§ TASK STATEMENT
Look for the line with "Click the small" in the entries below, then extract that line and all lines after it exactly, with pictures left out.

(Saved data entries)
----

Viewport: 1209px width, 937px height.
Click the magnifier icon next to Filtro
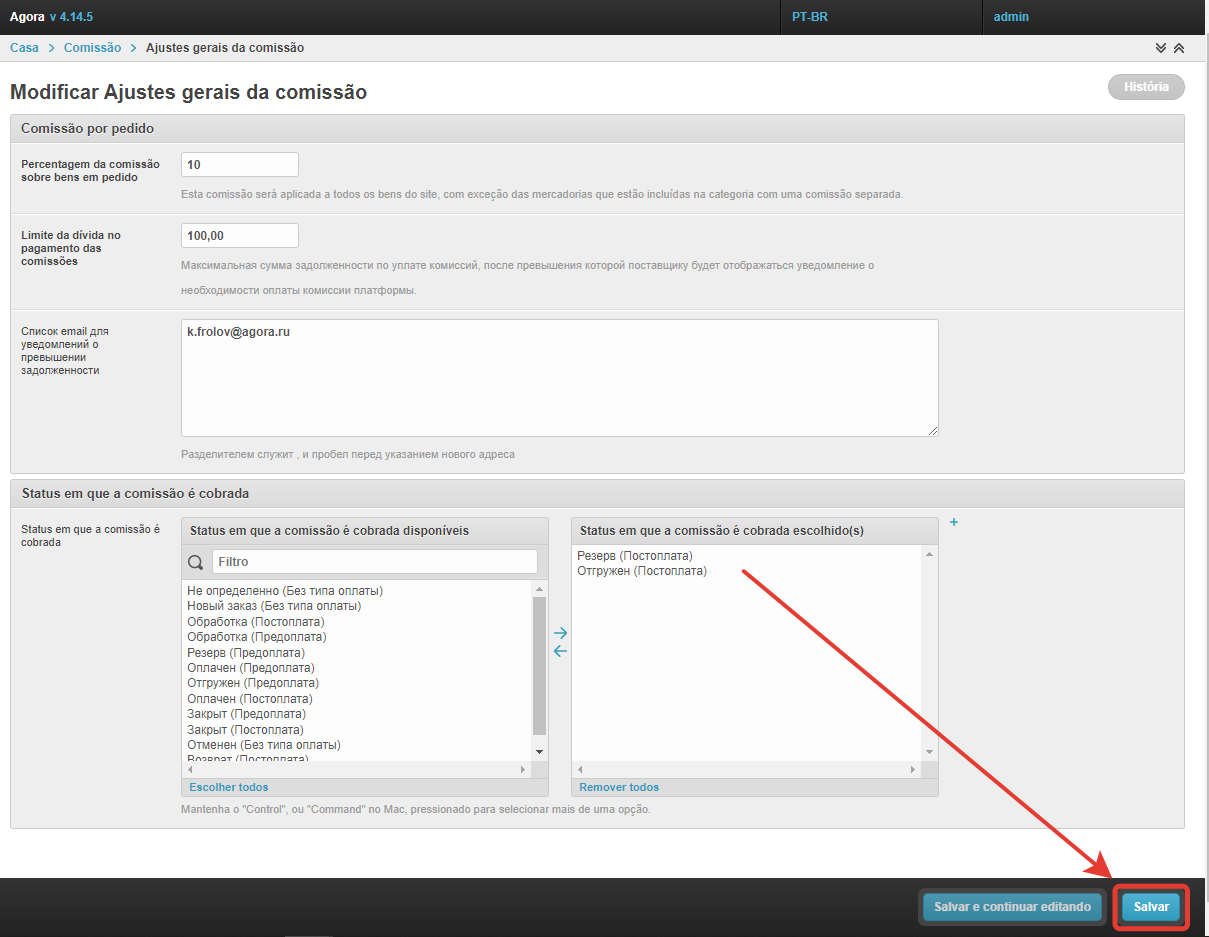(196, 562)
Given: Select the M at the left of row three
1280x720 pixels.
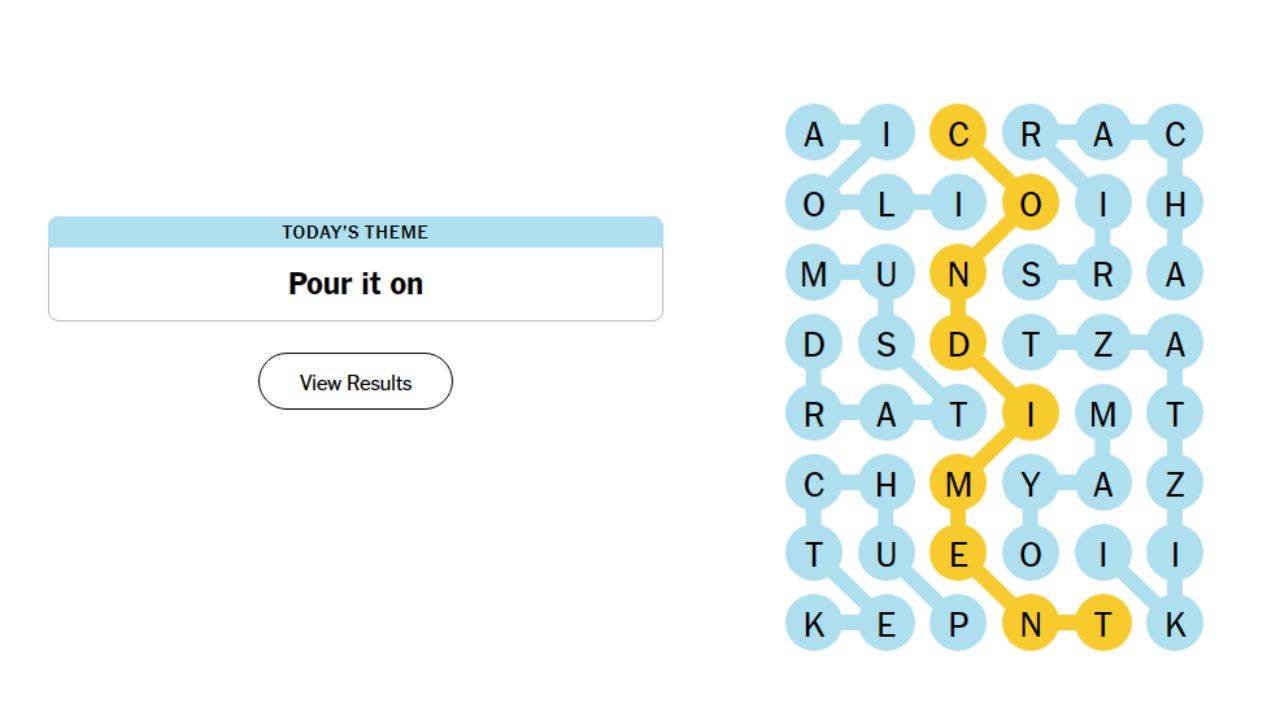Looking at the screenshot, I should click(814, 273).
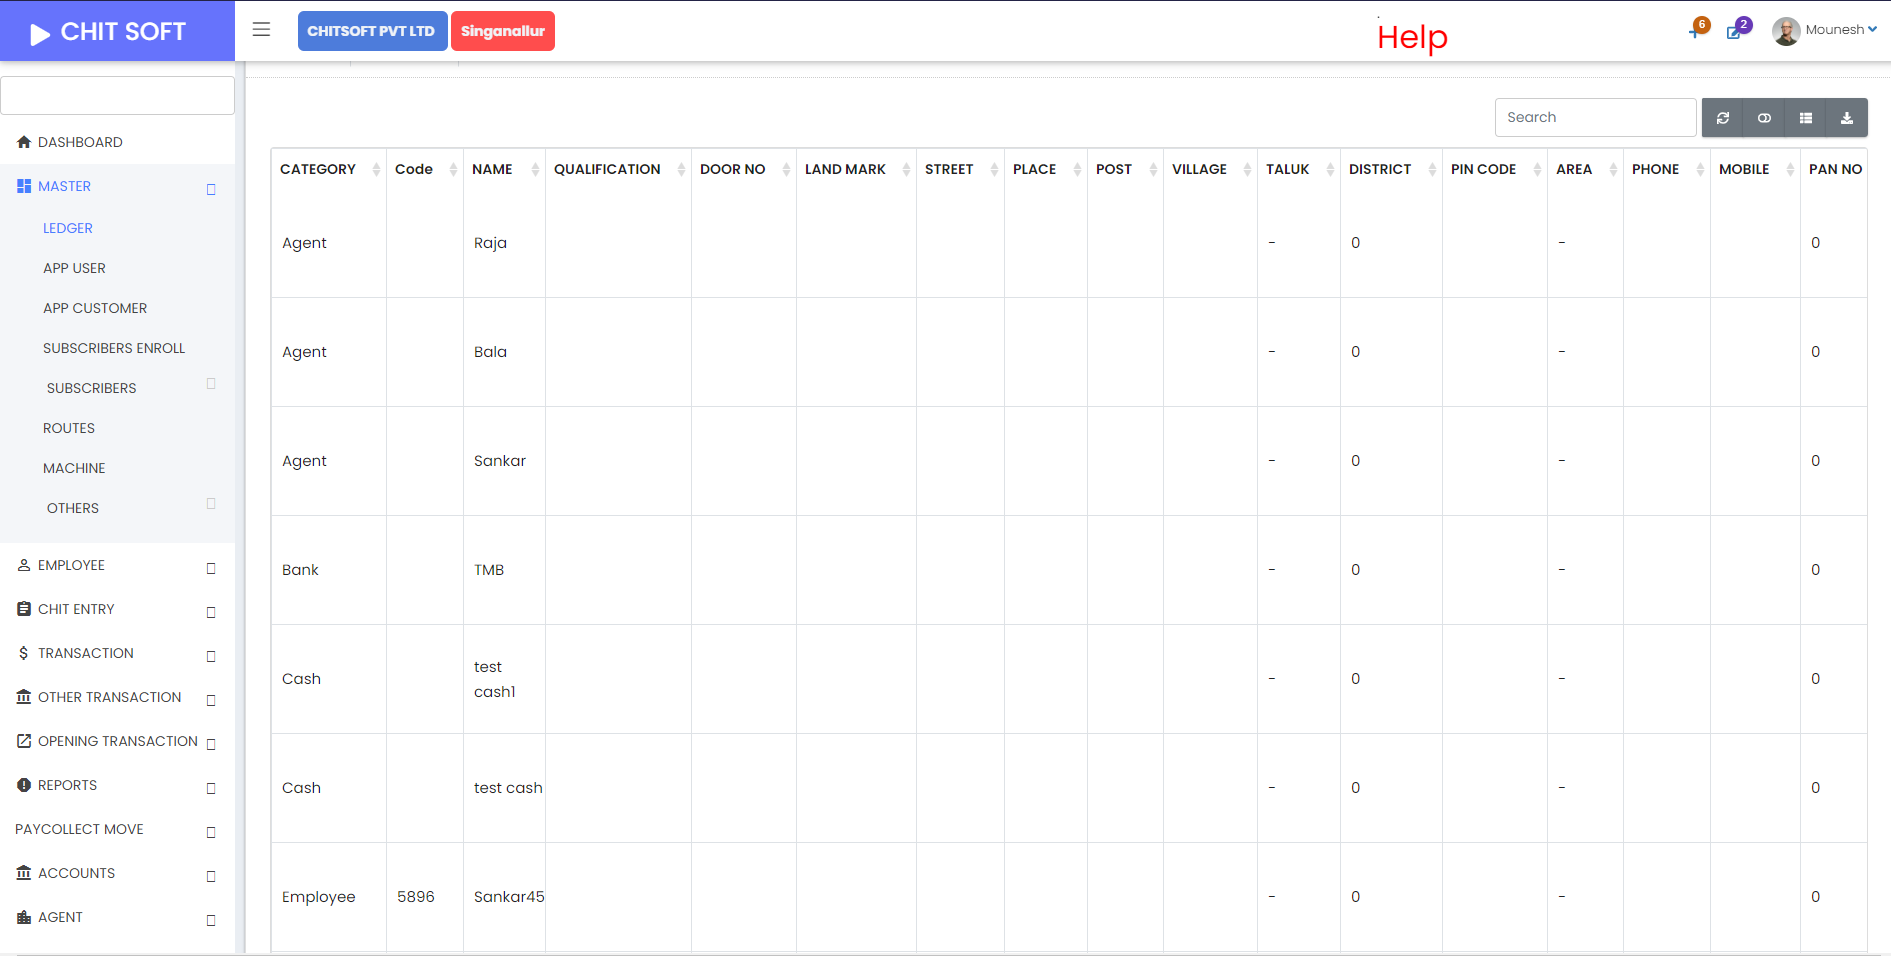Open the edit icon with badge 2

1736,30
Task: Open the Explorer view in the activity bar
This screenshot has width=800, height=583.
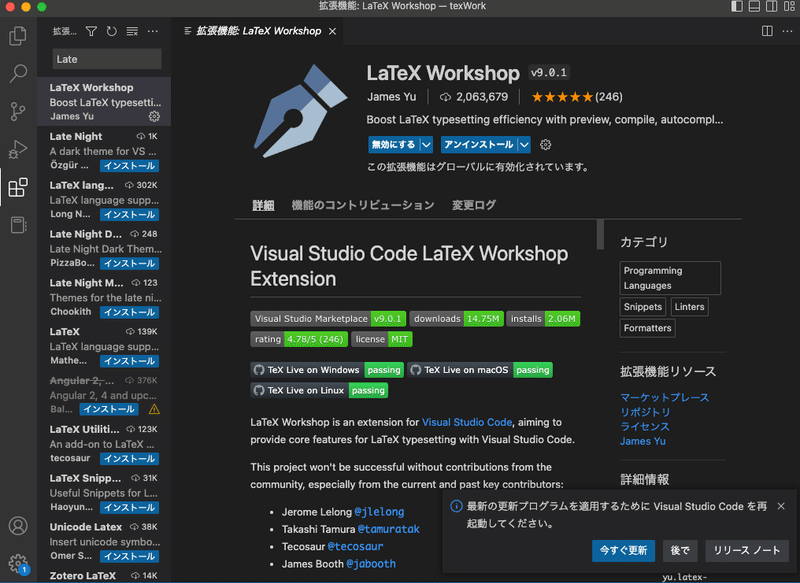Action: coord(18,35)

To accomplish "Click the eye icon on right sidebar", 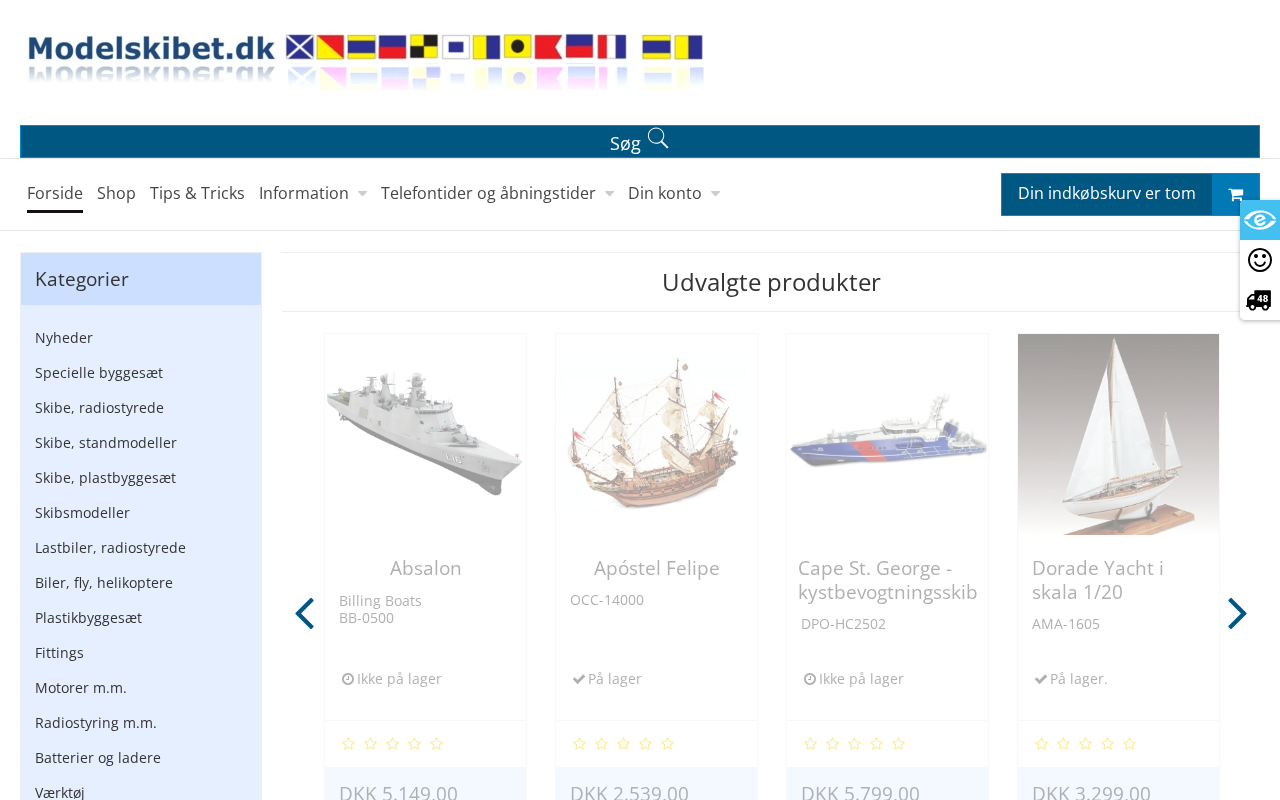I will [1260, 220].
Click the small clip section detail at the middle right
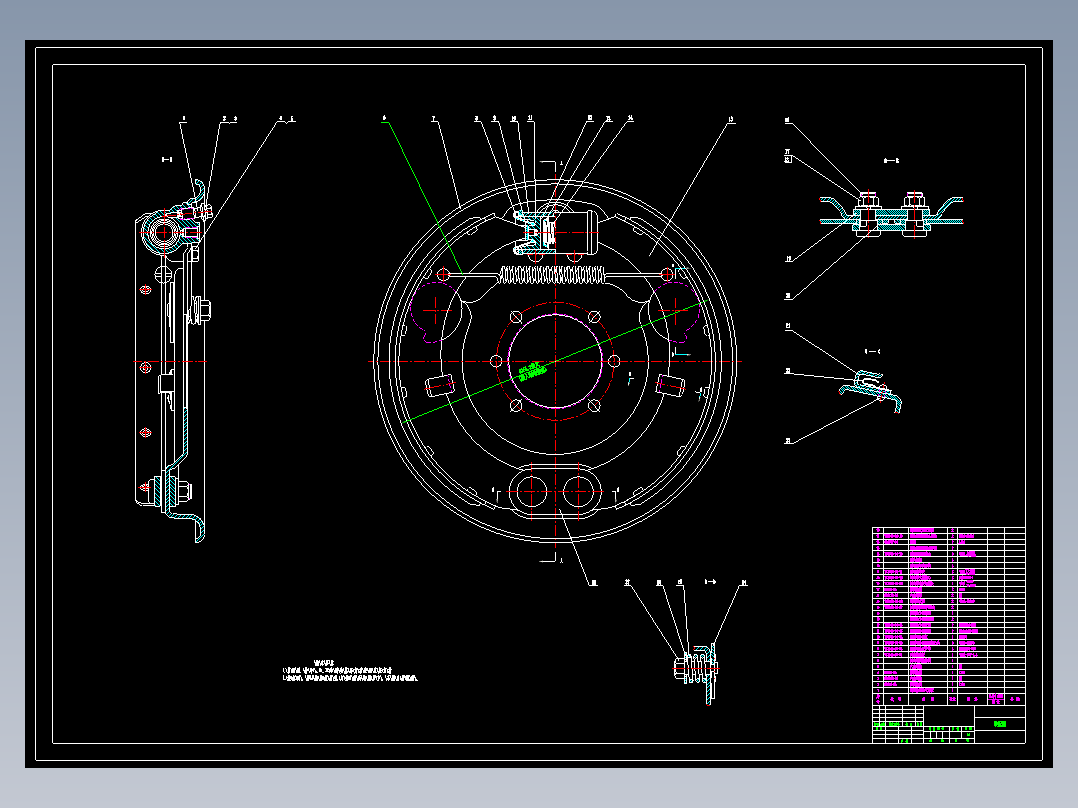 870,391
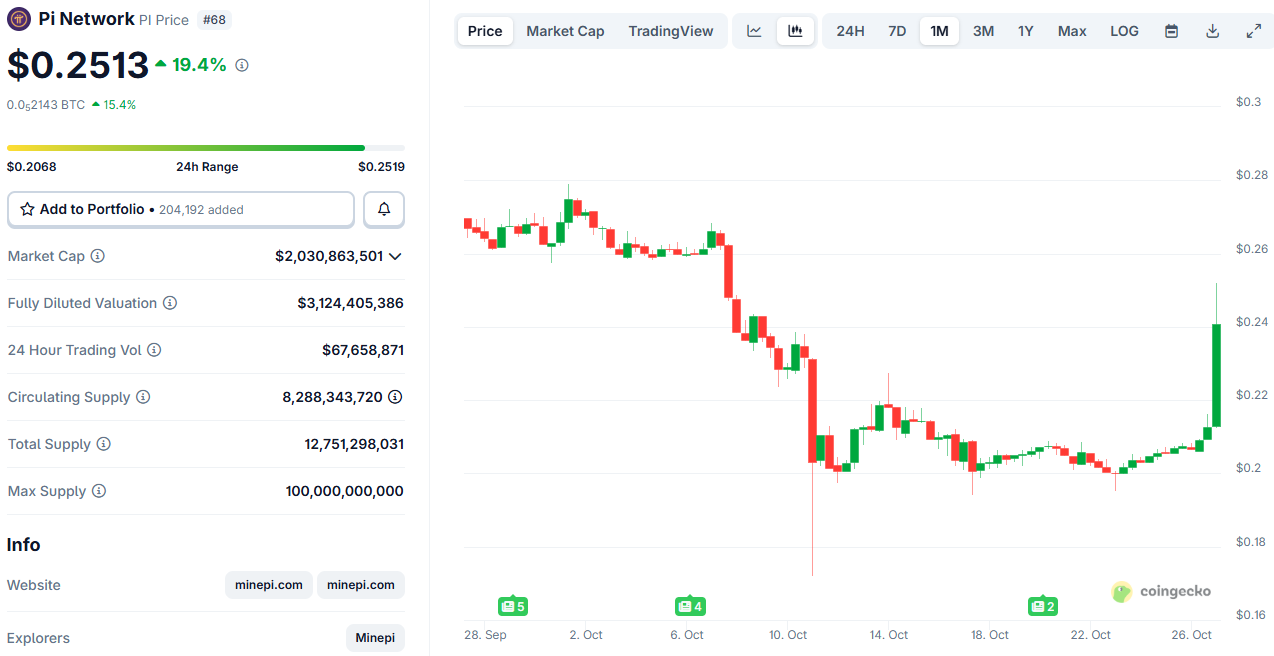Switch to the Market Cap tab
This screenshot has width=1274, height=656.
[x=565, y=31]
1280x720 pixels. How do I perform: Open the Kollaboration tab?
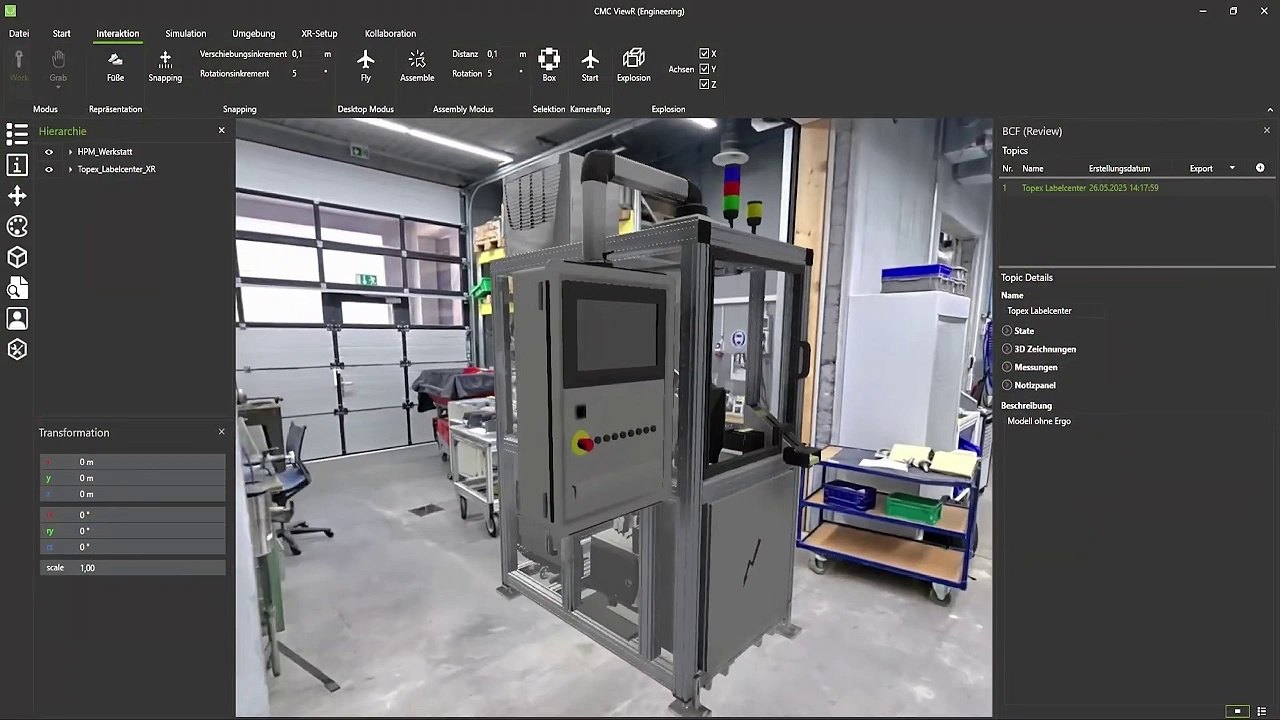click(390, 33)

----

§ YOUR RESPONSE
Click the small clip section detail at the middle right
 870,391
Switch to the Market Cap tab
This screenshot has width=1274, height=656.
[x=565, y=31]
1280x720 pixels. How do I perform: Open the Kollaboration tab?
click(390, 33)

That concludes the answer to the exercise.